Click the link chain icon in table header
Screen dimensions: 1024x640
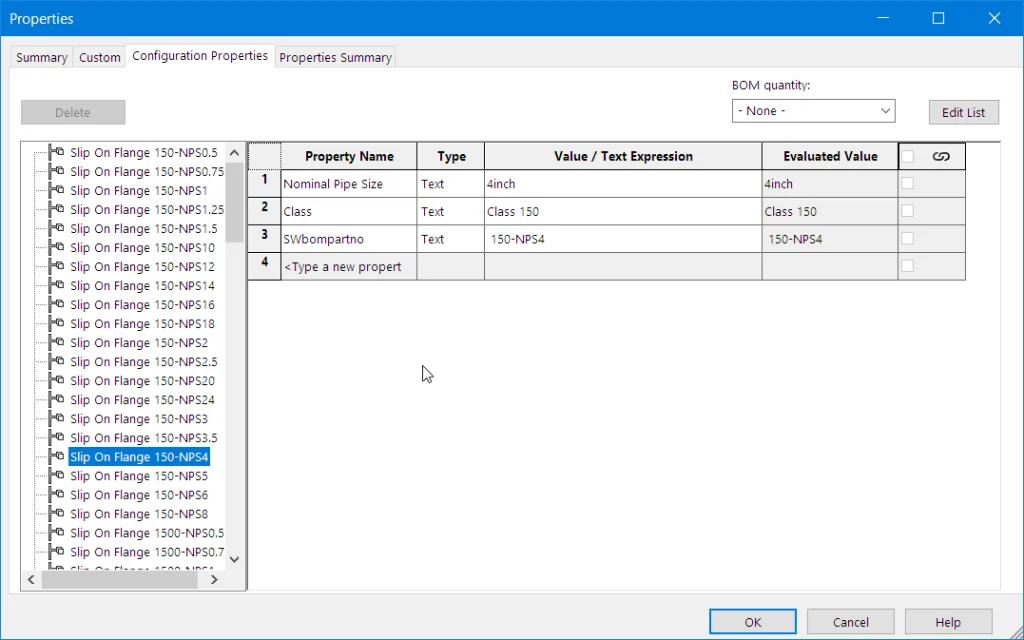click(940, 156)
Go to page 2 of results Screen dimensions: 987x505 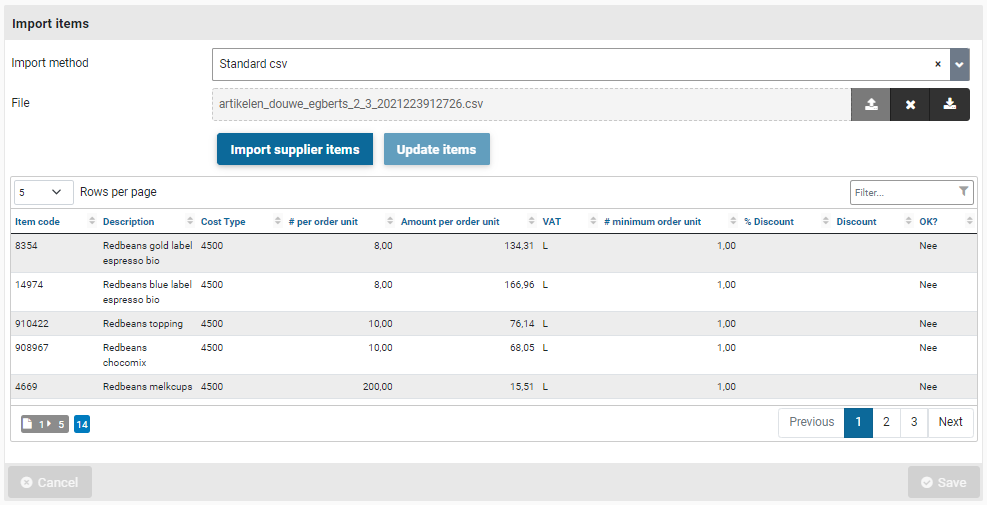tap(886, 422)
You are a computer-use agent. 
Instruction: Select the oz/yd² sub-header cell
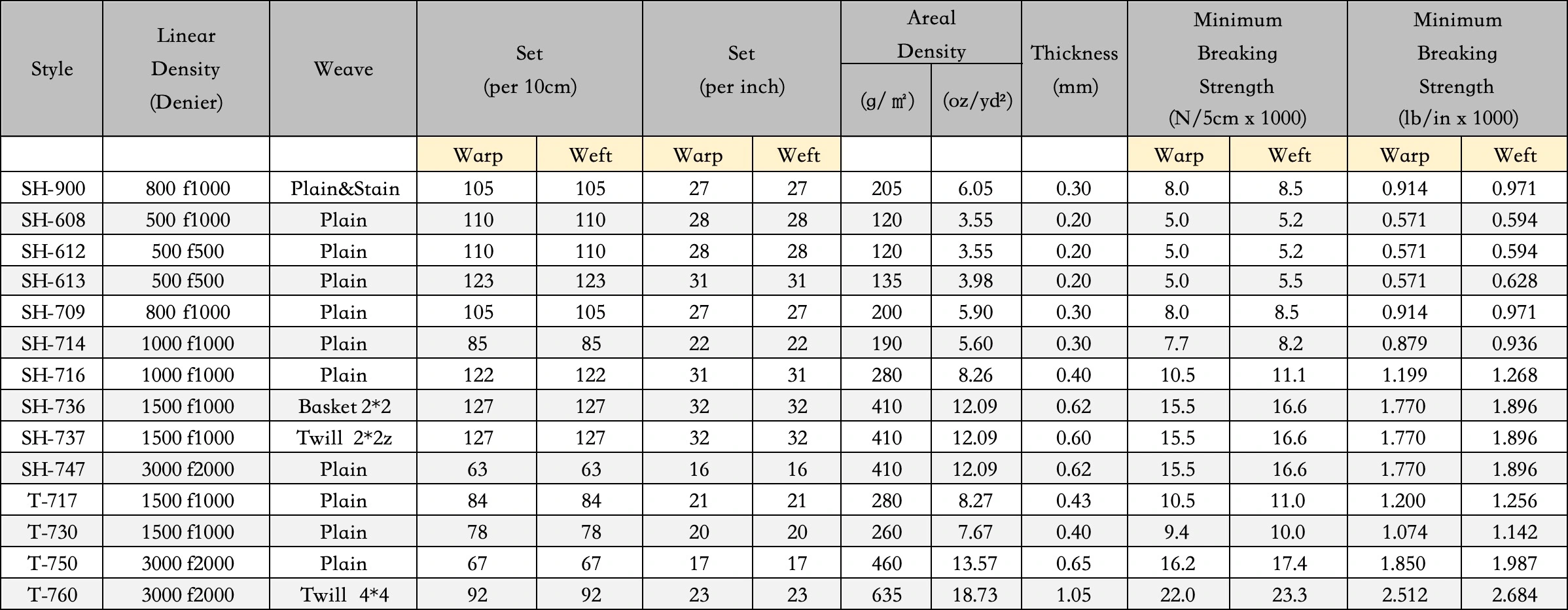[x=976, y=100]
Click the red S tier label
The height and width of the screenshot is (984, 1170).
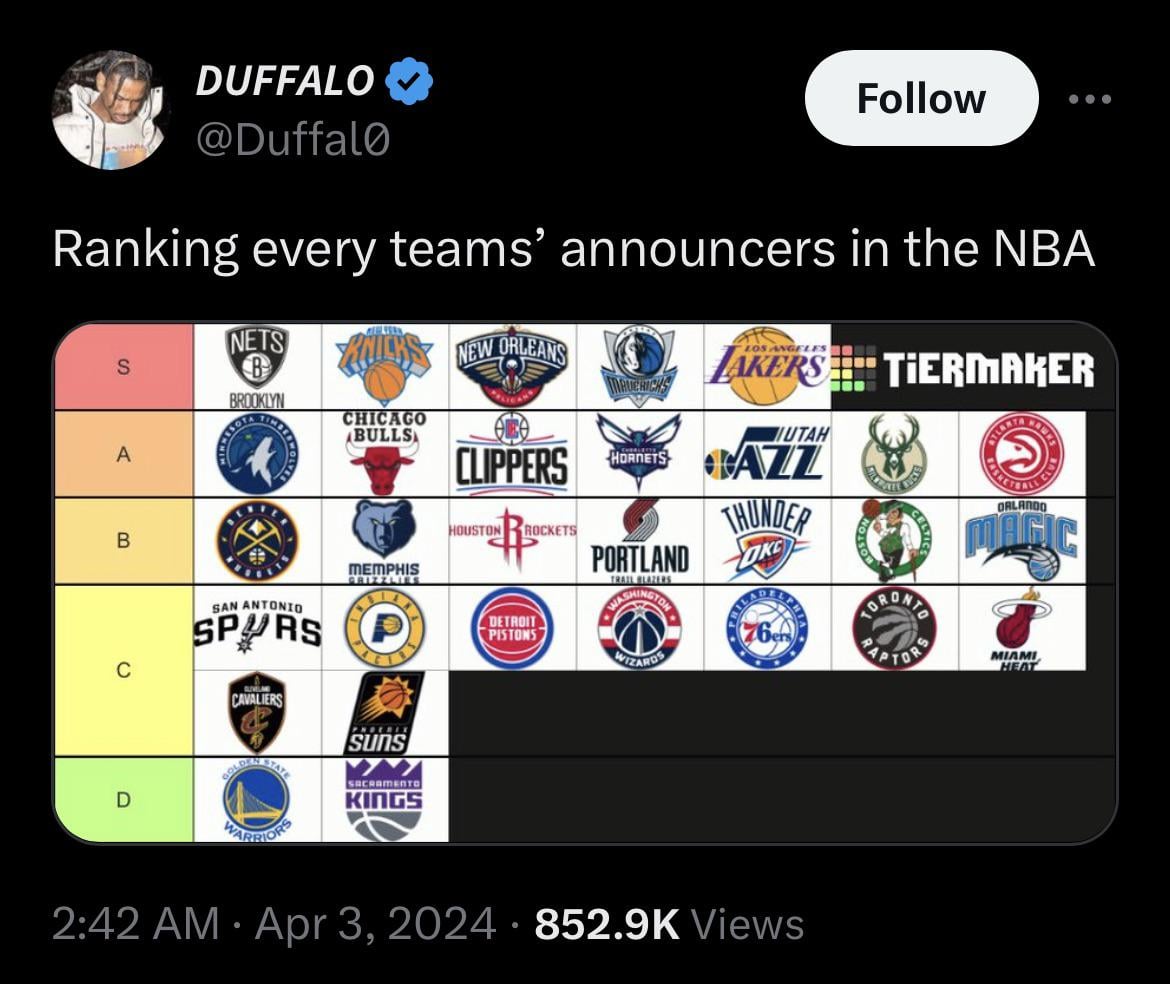point(123,367)
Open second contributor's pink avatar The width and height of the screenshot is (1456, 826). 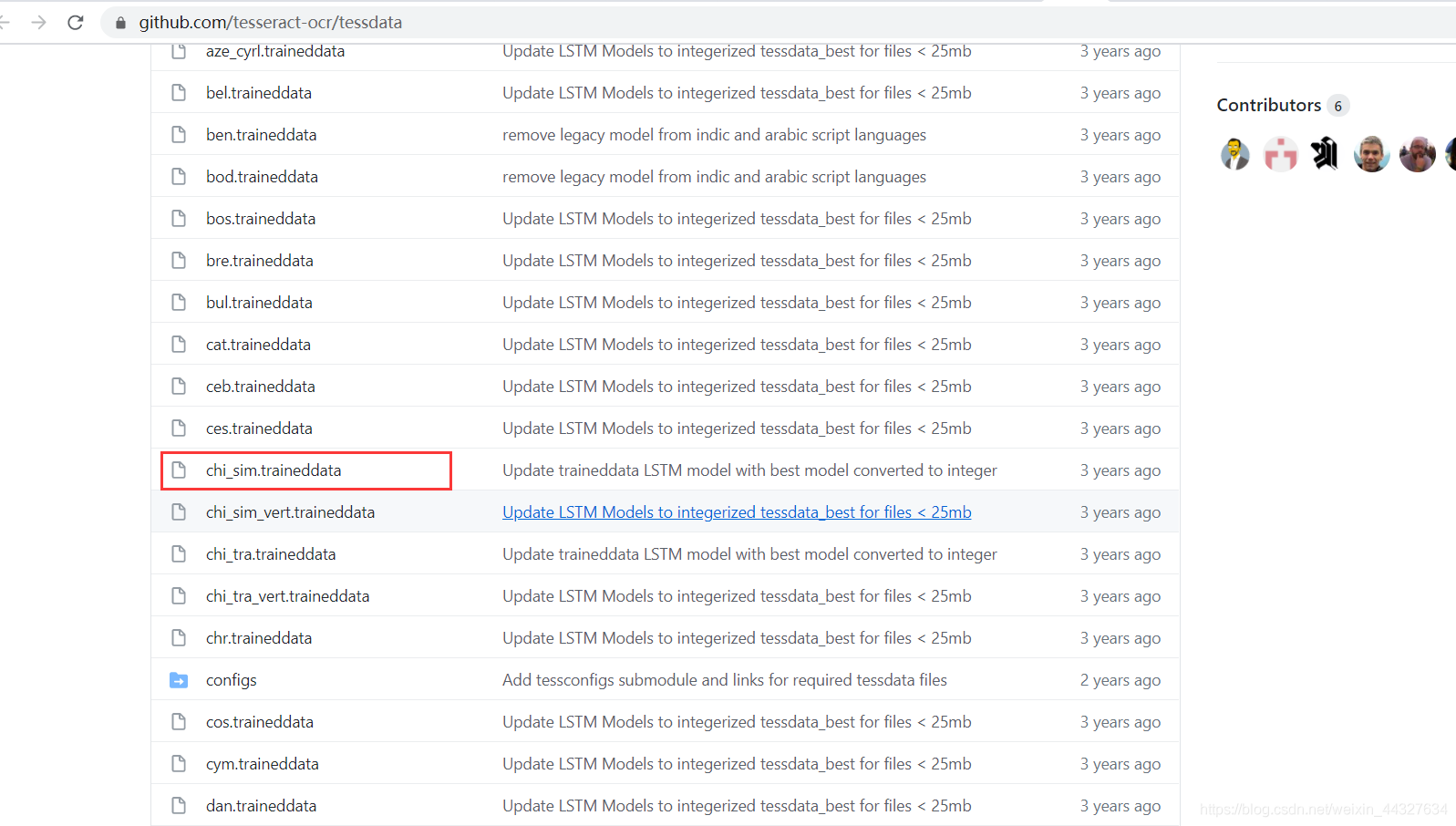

★ ★ ★ ★

WHAT TO PRODUCE: With the pictures left out, write out exactly the lines from the line containing "You are a computer-use agent." through the last line of the entries above, both ends included, and no others.

TASK RESPONSE:
You are a computer-use agent. 
Instruction: Select the oz/yd² sub-header cell
[x=976, y=100]
Click the red S tier label
The height and width of the screenshot is (984, 1170).
point(123,367)
Open second contributor's pink avatar The width and height of the screenshot is (1456, 826). 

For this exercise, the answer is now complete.